The average exchange rate of the Canadian dollar to the U.S. dollar increased 16% in the three months ended December 31, 2007 as compared to the same period in the prior year, and the exchange rate of the Canadian dollar to the U.S. dollar increased 1% at December 31, 2007 as compared to September 30, 2007.  Accordingly, the revenues and expenses and assets, liabilities and stockholders’ equity of Barnwell’s subsidiaries operating in Canada have increased.  Barnwell’s Canadian dollar assets are greater than its Canadian dollar liabilities; therefore, increases in the value of the Canadian dollar to the U.S. dollar generate other comprehensive income.  Other comprehensive income and losses are not included in net earnings.  The other comprehensive income due to foreign currency

 

29



 

translation adjustments, net of taxes, for the three months ended December 31, 2007 was $289,000, a $1,610,000 increase from other comprehensive loss due to foreign currency translation adjustments, net of taxes, of $1,321,000 for the same period in the prior year.

- WRITTEN TASK 1:
According to the passage on Barnwell's exchange-rate effects, by what percentage did the average exchange rate of the Canadian dollar to the U.S. dollar rise in the three months ended December 31, 2007, compared with the same period of the prior year?
- WRITTEN TASK 2:
Translate this sentence from the passage on Barnwell's exchange-rate effects into Spanish: "Other comprehensive income and losses are not included in net earnings."
- WRITTEN TASK 3:
Carry on the passage on Barnwell's exchange-rate effects from the point where it stops.
The records have nothing to do with this.

(Pointing data for screenshots)
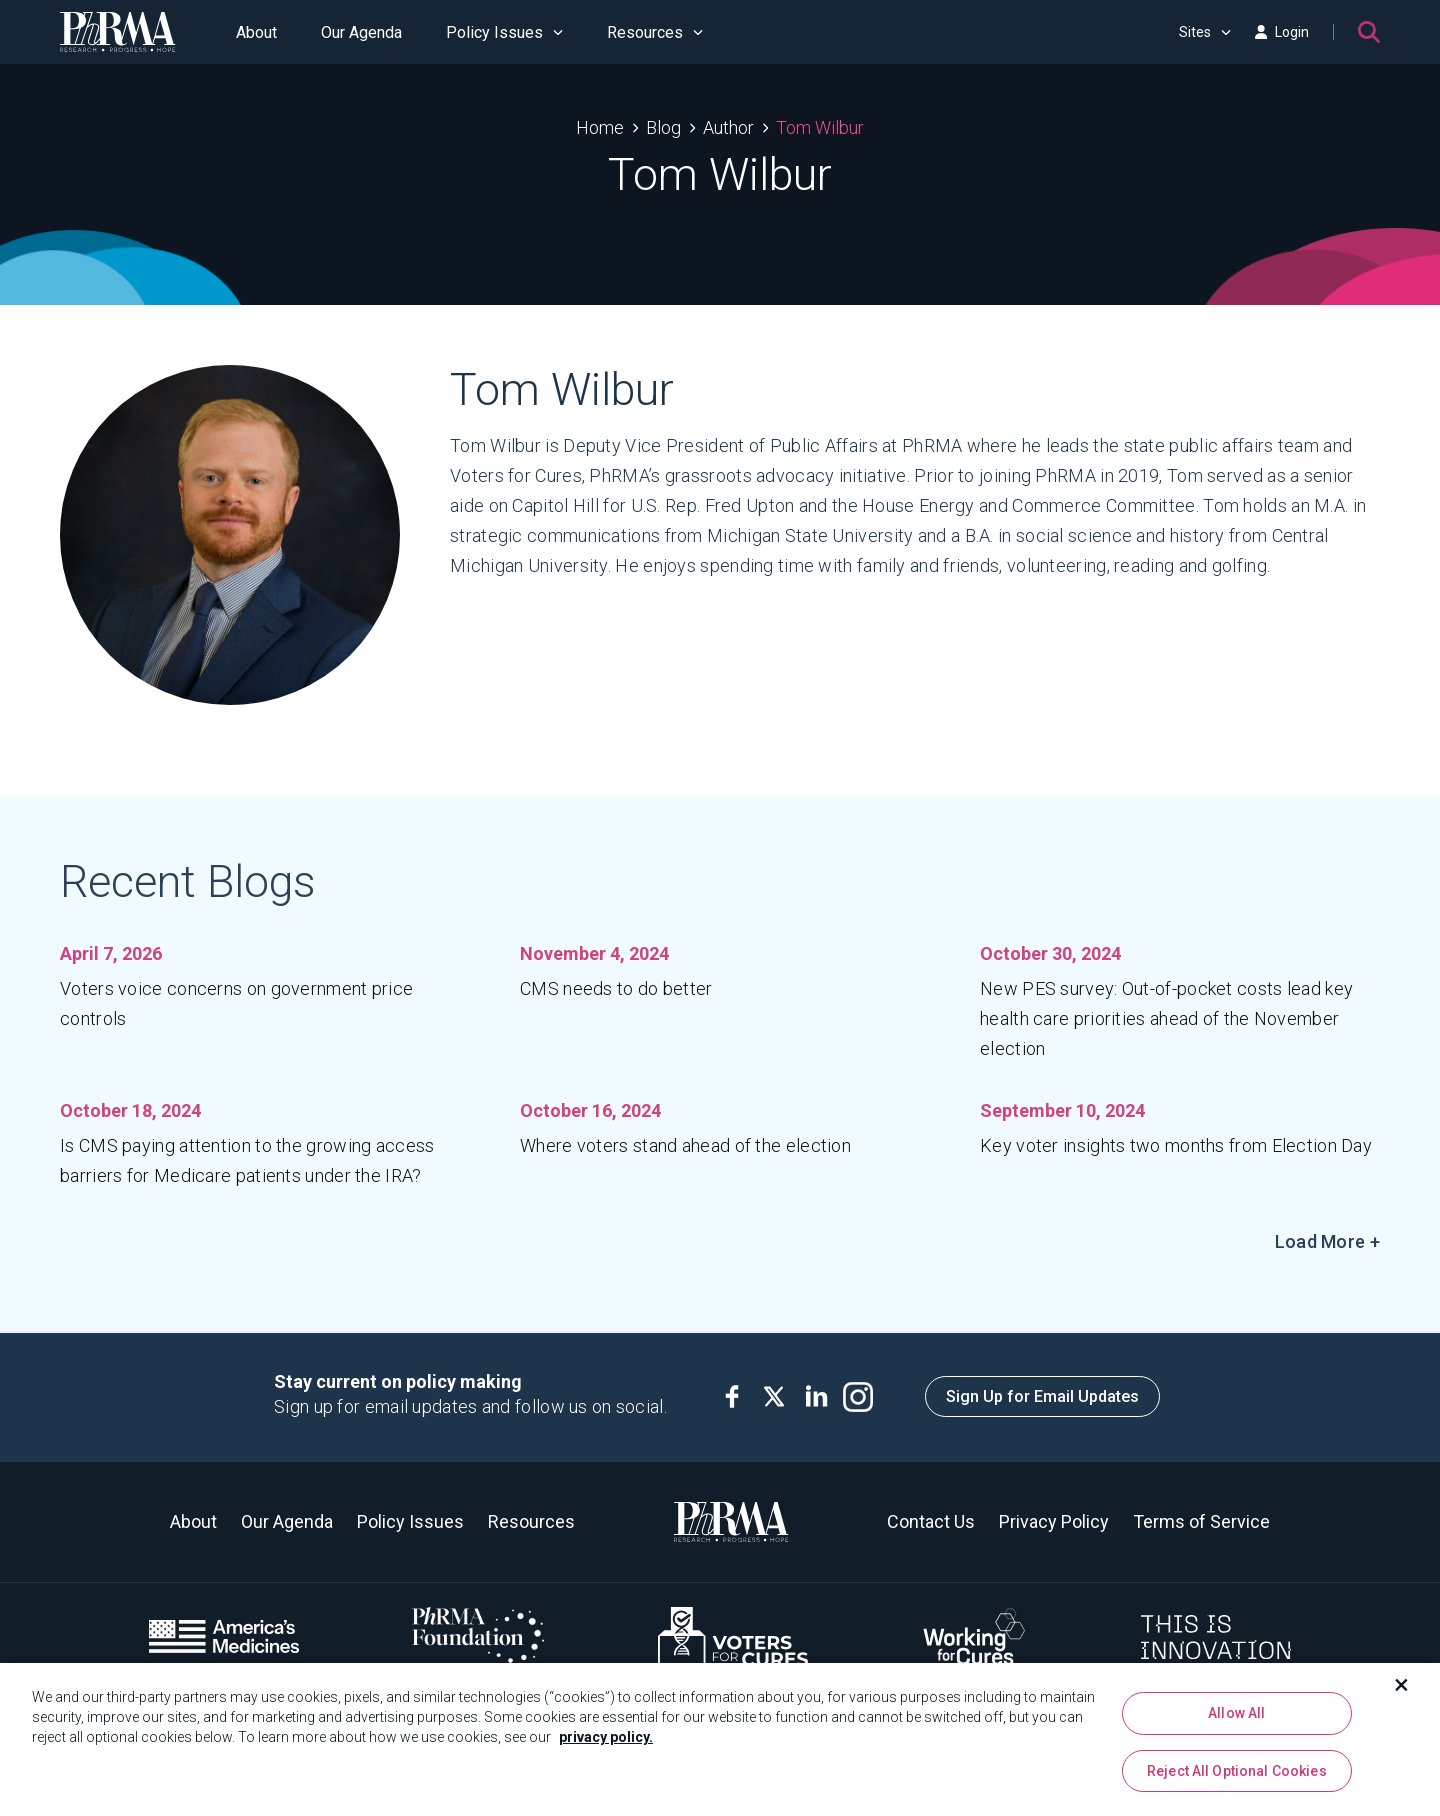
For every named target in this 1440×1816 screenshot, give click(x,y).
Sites (1205, 32)
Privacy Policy (1054, 1521)
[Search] (1369, 32)
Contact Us (931, 1521)
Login (1282, 32)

- EXERCISE OUTPUT 1:
It rose 16%.

- EXERCISE OUTPUT 2:
Los otros ingresos y pérdidas integrales no se incluyen en las ganancias netas.

- EXERCISE OUTPUT 3:
 

Foreign currency transaction gains and losses were not material in the three months ended December 31, 2007 and 2006 and are reflected in “General and administrative” expenses in the Condensed Consolidated Statements of Earnings.

 

The impact of fluctuations of the exchange rates between the Canadian dollar and the U.S. dollar may be material from period to period.  Barnwell cannot accurately predict future fluctuations between the Canadian and U.S. dollars.

 

Liquidity and Capital Resources

 

Cash Flows and Capital Expenditures

 

Cash flows provided by operations totaled $1,741,000 for the three months ended December 31, 2007, a $3,475,000 (67%) decrease from cash flows provided by operations of $5,216,000 for the same period in the prior year.  This decrease was due primarily to fluctuations in the timing of accruals and payments of current liabilities.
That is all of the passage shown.